Each line of the uncompressed s2-corpus-xx.gz text file represents a paper. Each paper is described as a JSON dictionary with the following attributes.
- id: string, S2 generated research paper ID.
- title: string, Research paper title.
- paperAbstract: string, Extracted abstract of the paper.
- entities: list, Extracted list of relevant entities or topics.
- s2Url: string, URL to S2 research paper details page.
- s2PdfUrl: string, URL to PDF on S2 if available.
- pdfUrls: list, URLs related to this PDF scraped from the web.
- authors: list, List of authors with an S2 generated author ID and name.

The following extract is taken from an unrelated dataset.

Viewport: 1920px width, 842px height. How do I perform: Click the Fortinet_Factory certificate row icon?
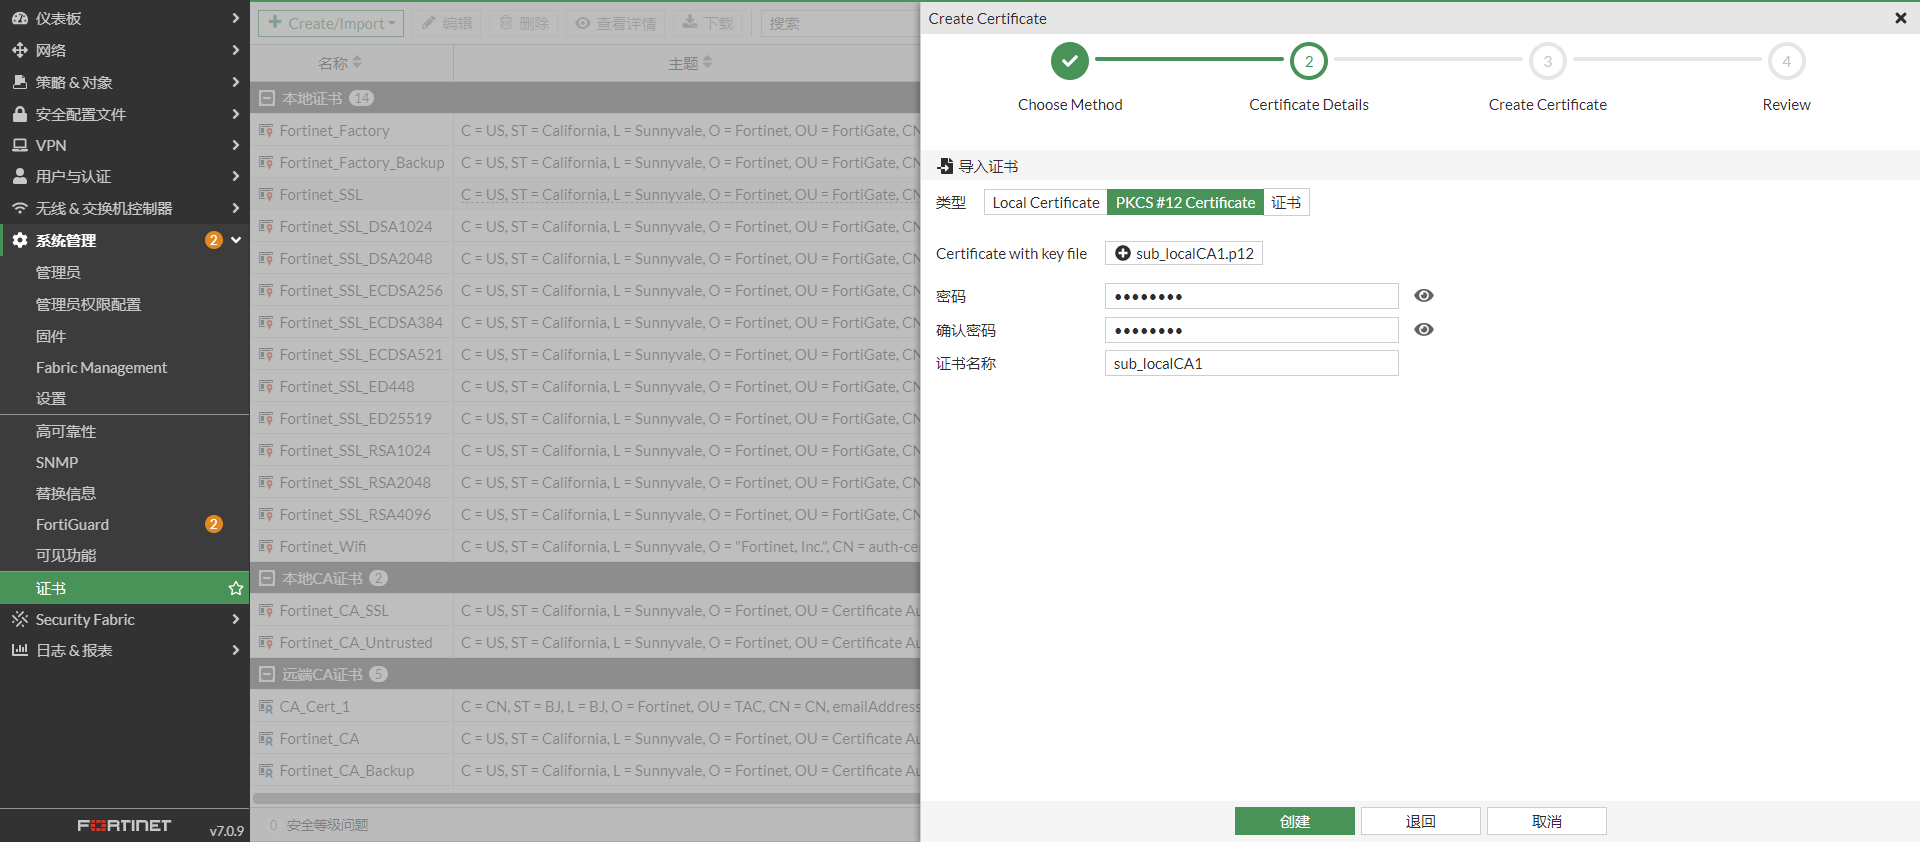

- inCitations: list, List of S2 paper IDs which cited this paper.
- outCitations: list, List of S2 paper IDs which this paper cited.
- year: int, Year this paper was published as integer.
- venue: string, Extracted publication venue for this paper.
- journalName: string, Name of the journal that published this paper.
- journalVolume: string, The volume of the journal where this paper was published.
- journalPages: string, The pages of the journal where this paper was published.
- sources: list, Identifies papers sourced from DBLP or Medline.
- doi: string, Digital Object Identifier registered at doi.org.
- doiUrl: string, DOI link for registered objects.
- pmid: string, Unique identifier used by PubMed.